Centers focus on emerging environmental health science and collaboration
By Joe Balintfy
Directors and staff from across the country found fresh perspectives on emerging environmental health sciences at the 2014 NIEHS Environmental Health Sciences Core Centers annual meeting, hosted by the University of Southern California (USC) April 7-9 in Los Angeles.
Presentations on environmental contributions to obesity and the effects of environmental agents on the brain anchored the agenda. With a Disaster Research Response Tabletop Exercise (see story) beforehand, and a community forum on public health, smart growth, and land use planning afterwards (see sidebar), the meeting provided center directors with diverse experiences and new expertise, to enrich the programs they oversee.
“There were cutting edge science and new opportunities for collaboration and multidisciplinary research, not just in the talks, but also through the interaction of the groups,” said meeting host, Frank Gilliland, M.D., Ph.D., director of the Southern California Environmental Health Sciences Center and professor of preventive medicine at the USC Keck School of Medicine.
Scientific partnerships foster cutting-edge research
NIEHS Environmental Health Sciences Core Centers tackle problems such as identifying toxic substances in the environment and learning how they affect people’s health. Centers approach these key issues with a variety of methods.
“We’re a very diverse group of centers,” said Joe Beckman, Ph.D., the center director at Oregon State University. He said it was important for the directors to meet together to build understanding of the range of scientific challenges across the country. “And it’s important to find out what’s happening at NIEHS.” That perspective was shared by NIEHS staff as well as NIEHS and NTP Director Linda Birnbaum, Ph.D.
“These core centers are adept at building partnerships,” said Birnbaum, pointing out that the centers can continue working together through supplement funding, which encourages cross-center collaborations, working groups, and using online meeting tools. “In this electronic age, there are more ways that we can get together — and work well together — such as webinars.”
“Grease our neurons”
The meeting included scientific presentations, administrative meetings, and Community Outreach and Engagement Core (COEC) sessions.
“These activities grease our neurons so we can start thinking about how we can adapt our science and engineering to address the problems the community perceives,” explained John Essigmann, Ph.D., professor of biological engineering and chemistry at the Massachusetts Institute of Technology (MIT), and director of the MIT Center for Environmental Health Sciences.
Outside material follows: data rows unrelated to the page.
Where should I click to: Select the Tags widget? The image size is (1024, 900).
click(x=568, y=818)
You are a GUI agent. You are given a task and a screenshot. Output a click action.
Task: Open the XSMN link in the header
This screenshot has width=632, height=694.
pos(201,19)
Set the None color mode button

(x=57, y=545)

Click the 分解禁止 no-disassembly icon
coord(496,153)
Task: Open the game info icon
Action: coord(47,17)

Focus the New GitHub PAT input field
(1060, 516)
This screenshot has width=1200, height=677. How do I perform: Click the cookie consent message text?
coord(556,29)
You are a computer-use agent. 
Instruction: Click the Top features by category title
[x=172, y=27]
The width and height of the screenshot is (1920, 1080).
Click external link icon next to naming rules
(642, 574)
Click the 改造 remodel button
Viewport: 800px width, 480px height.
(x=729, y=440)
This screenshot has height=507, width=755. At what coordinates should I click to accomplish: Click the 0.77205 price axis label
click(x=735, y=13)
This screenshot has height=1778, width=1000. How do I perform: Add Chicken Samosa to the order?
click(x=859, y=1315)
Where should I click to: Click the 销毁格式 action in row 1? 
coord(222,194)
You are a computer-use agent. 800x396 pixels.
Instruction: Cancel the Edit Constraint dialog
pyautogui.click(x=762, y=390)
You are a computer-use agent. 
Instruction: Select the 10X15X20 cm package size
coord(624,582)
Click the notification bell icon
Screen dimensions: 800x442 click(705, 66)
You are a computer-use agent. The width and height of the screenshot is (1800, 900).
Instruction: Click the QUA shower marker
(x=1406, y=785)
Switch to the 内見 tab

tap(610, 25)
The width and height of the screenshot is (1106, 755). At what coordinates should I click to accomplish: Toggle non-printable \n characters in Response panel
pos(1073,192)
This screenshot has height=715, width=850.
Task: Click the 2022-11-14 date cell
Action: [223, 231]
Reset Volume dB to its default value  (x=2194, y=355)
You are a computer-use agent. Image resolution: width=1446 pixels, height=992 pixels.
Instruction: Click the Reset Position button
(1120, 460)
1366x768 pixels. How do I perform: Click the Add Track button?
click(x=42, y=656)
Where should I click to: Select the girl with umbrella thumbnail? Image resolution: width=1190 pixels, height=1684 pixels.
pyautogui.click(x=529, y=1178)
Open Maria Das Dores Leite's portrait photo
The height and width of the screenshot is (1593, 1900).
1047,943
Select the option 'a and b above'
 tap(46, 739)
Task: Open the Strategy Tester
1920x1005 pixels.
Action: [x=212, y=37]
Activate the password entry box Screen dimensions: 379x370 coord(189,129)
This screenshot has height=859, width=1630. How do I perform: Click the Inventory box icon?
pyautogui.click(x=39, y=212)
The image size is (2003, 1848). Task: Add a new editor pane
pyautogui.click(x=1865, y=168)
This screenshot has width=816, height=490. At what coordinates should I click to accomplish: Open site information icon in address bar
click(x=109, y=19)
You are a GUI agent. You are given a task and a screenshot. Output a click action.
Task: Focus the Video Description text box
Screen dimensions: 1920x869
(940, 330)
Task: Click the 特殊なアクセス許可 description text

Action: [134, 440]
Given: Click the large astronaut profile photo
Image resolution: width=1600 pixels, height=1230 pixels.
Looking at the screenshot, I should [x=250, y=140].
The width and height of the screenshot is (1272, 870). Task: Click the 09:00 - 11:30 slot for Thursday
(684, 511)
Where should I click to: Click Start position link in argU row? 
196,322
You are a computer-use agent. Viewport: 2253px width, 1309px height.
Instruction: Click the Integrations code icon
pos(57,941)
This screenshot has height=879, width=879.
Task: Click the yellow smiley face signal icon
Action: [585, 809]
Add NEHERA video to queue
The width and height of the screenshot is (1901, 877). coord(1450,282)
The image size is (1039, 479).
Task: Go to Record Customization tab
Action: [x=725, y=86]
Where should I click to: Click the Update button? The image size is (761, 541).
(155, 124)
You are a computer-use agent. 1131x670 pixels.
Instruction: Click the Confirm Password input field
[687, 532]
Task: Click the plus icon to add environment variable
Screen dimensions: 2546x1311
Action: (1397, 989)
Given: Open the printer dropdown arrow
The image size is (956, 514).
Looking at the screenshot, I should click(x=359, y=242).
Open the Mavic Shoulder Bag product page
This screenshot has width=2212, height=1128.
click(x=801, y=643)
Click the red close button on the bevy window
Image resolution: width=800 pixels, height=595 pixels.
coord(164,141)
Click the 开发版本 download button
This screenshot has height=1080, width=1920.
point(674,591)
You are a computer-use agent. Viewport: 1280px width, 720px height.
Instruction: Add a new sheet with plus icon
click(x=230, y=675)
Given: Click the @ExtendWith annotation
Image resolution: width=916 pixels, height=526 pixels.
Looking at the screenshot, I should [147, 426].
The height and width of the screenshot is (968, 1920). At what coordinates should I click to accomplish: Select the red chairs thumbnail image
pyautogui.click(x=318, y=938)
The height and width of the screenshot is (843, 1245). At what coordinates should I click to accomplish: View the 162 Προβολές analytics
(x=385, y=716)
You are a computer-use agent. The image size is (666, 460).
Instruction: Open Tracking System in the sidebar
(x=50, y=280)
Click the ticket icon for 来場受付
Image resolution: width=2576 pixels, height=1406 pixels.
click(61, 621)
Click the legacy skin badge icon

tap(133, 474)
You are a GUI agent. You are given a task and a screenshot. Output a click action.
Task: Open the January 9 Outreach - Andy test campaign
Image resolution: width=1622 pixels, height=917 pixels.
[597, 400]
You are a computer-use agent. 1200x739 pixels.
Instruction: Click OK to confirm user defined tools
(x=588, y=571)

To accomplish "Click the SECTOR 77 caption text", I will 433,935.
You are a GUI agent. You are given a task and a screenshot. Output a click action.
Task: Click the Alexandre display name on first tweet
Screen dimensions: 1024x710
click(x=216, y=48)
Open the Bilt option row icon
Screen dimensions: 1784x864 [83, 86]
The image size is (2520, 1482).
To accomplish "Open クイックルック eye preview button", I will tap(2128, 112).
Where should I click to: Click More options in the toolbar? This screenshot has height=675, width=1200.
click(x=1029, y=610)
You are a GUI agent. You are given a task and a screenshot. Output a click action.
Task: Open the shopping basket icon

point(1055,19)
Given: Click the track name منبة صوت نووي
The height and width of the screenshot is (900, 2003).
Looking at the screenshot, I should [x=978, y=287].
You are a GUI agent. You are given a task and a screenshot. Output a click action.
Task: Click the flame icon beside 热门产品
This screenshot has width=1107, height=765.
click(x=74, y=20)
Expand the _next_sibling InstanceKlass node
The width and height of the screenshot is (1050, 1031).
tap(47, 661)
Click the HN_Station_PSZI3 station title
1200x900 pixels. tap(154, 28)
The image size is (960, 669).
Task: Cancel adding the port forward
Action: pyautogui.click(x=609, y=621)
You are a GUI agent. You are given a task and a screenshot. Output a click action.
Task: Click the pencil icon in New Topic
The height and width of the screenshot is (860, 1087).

He called the scientific sessions excellent. “They were very accessible, to the point where I could relate what was being presented to other branches in environmental health sciences,” Essigmann said.
Collaboration through communication
COECs build and sustain multi-directional bridges between the centers and their communities, both scientific and public, to identify and address environmental health concerns. Attendees shared various tools being used to measure environmental exposures, including UV dosimeters and passive wristbands, to answer questions community residents have about exposures, as well as to educate students about environmental exposures and health. Sessions included discussions on using social media to boost COEC and center goals, by developing communication strategies that include blogs, science cafes, and videos.
“I think these center meetings have evolved to really provide a lot of opportunities for the kind of communication that is so critical for advancing science,” Gilliland concluded.
(Joe Balintfy is a public affairs specialist in the NIEHS Office of Communications and Public Liaison.)